— start Page —
Konstantin Ponomarenko, our guide to Anakoj-Eli. In Tsvitochne we met this decorated Soviet war hero of World War II, defender of Stalingrad, wounded four times. Konstantin was born in Anakoj-Eli in 1921, and lived there until 1936. His best friend was a German, Joseph Fullman.

 


A younger Konstantin (on the right) and his friend Nikolay.


Konstantin talked non-stop during our two-hour visit. There was so much he wanted to tell us about the area. In his hand he is holding an old map of Germany, printed in Russia in 1939. Konstantin later gave this map to me as a present.

 

Standing with Konstantin in front of a German-built storage facility for tobacco and grain. This is a few kilometers south of Anakoj-Eli, where a large private estate once existed. Before the Revolution, this estate was owned by a wealthy family named "Dyck".

 

The Robert Schneider Tour group in June, 2005. Crimea.

 

Konstantin and Merv and the Burul’cha River, which we had to cross to get to Anakoj-Eli.

 

When we got there, Konstantin was the first one out of the van. He fell to his knees and kissed the ground, crying the whole time. I was amazed at the man’s passion for his birthplace, for his homeland, and for people in general. He told me that I was the only other person that he knew on earth that had a connection to Anakoj-Eli. (photo courtesy of Jim Messer.)

 

Standing on the site of Anakoj-Eli. The photo was taken looking to the north. You can see a bend of the Burul'cha River.

 

Energy to spare during a road-side lunch break. Konstantin said he had a fondness for beautiful women. This one is from South Dakota. (photo courtesy of Jim Messer.)

 

Looking towards the south from Anakoj-Eli. I took this photo to show the beginnings of the Yalta Coast mountains in the distance, which my grandfather would have looked at every day. Yalta is about 72 km in a straight-line from Anakoj-Eli.
— end Page —
[Directions]
- 1) From the account of the trip to Anakoj-Eli, transcribe the passage starting with "When we got" and going on through "the Burul'cha River.".
- 2) List every year mentioned in the account of the trip to Anakoj-Eli.
— start Dataset excerpt —
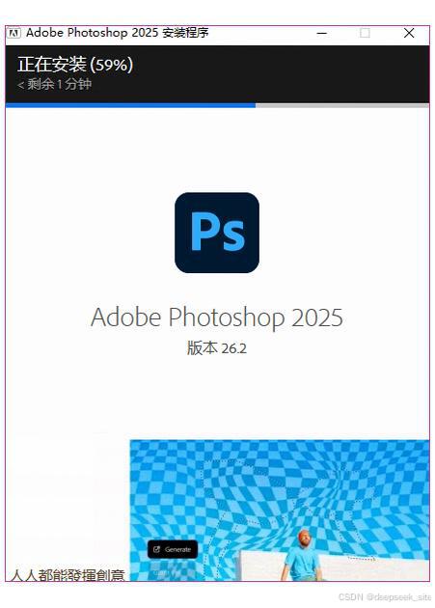Click the 正在安装 (59%) status heading

pos(75,65)
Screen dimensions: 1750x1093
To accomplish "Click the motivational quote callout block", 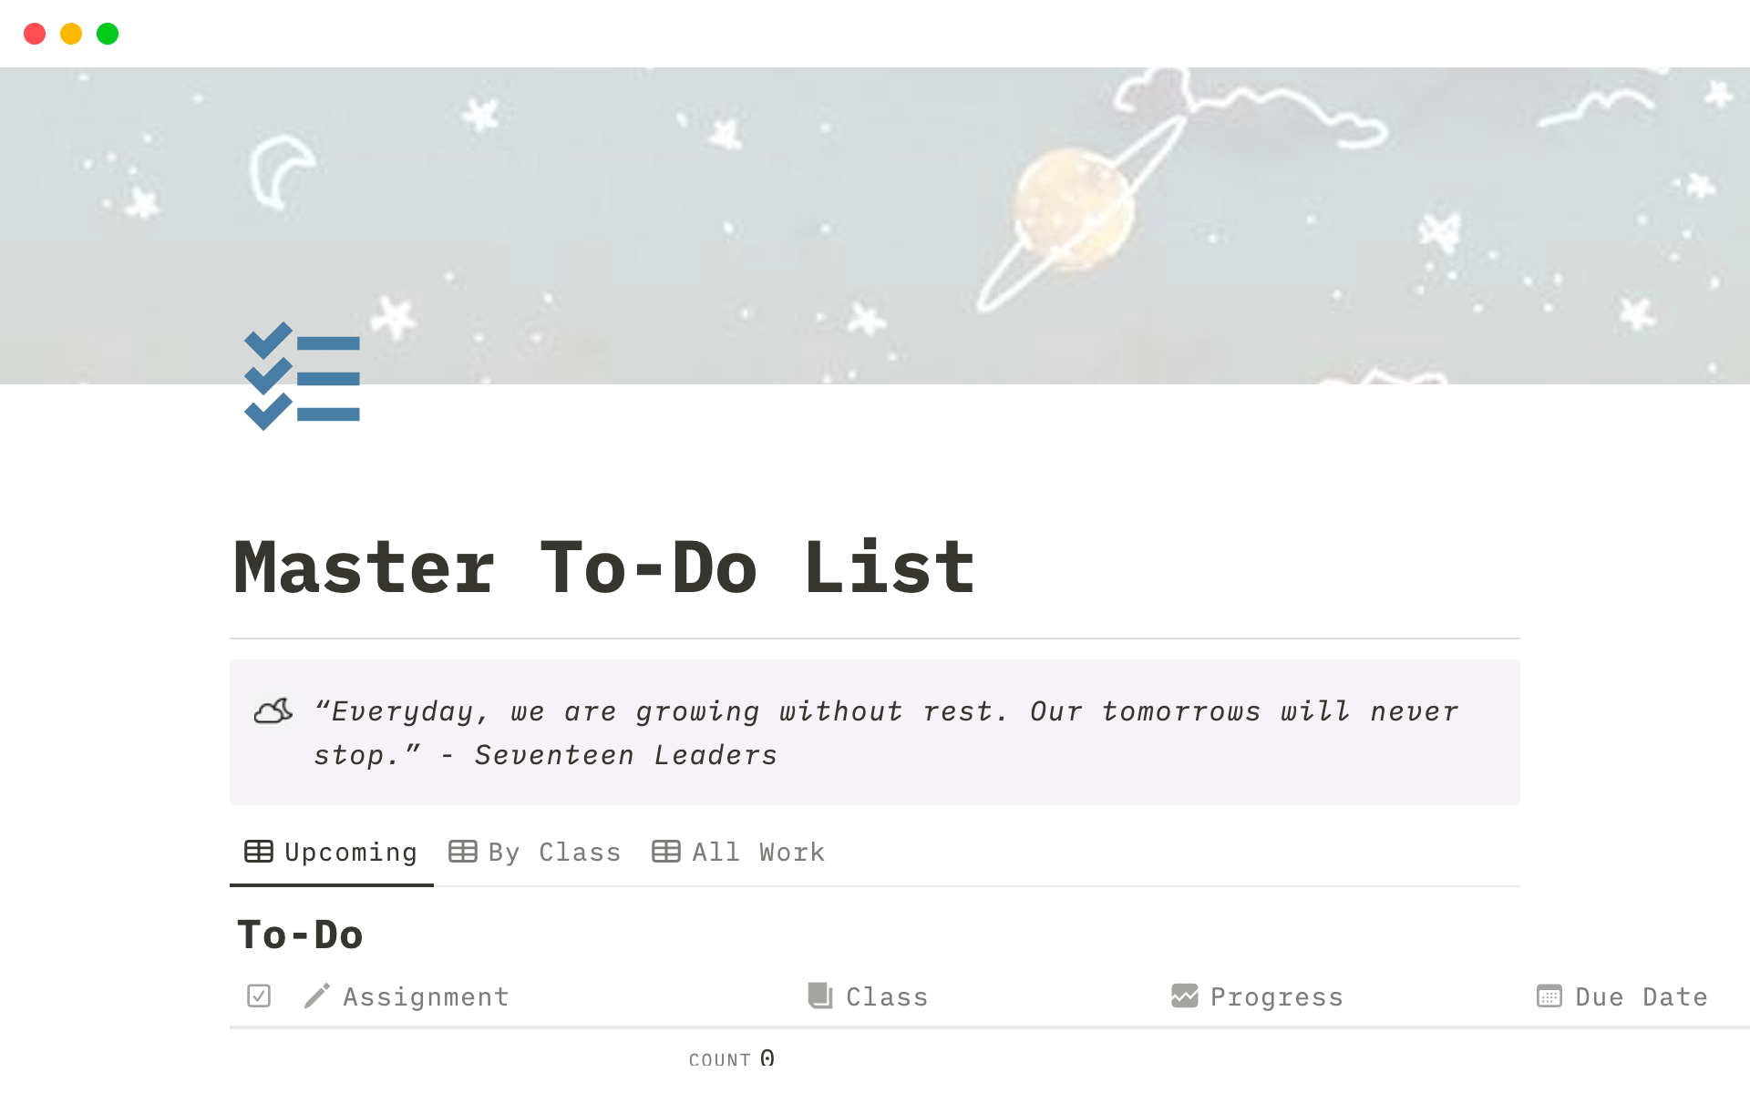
— end Dataset excerpt —
[Task-by-task outputs]
- 1)
When we got there, Konstantin was the first one out of the van. He fell to his knees and kissed the ground, crying the whole time. I was amazed at the man’s passion for his birthplace, for his homeland, and for people in general. He told me that I was the only other person that he knew on earth that had a connection to Anakoj-Eli. (photo courtesy of Jim Messer.)

 

Standing on the site of Anakoj-Eli. The photo was taken looking to the north. You can see a bend of the Burul'cha River.

- 2)
1921
1936
1939
2005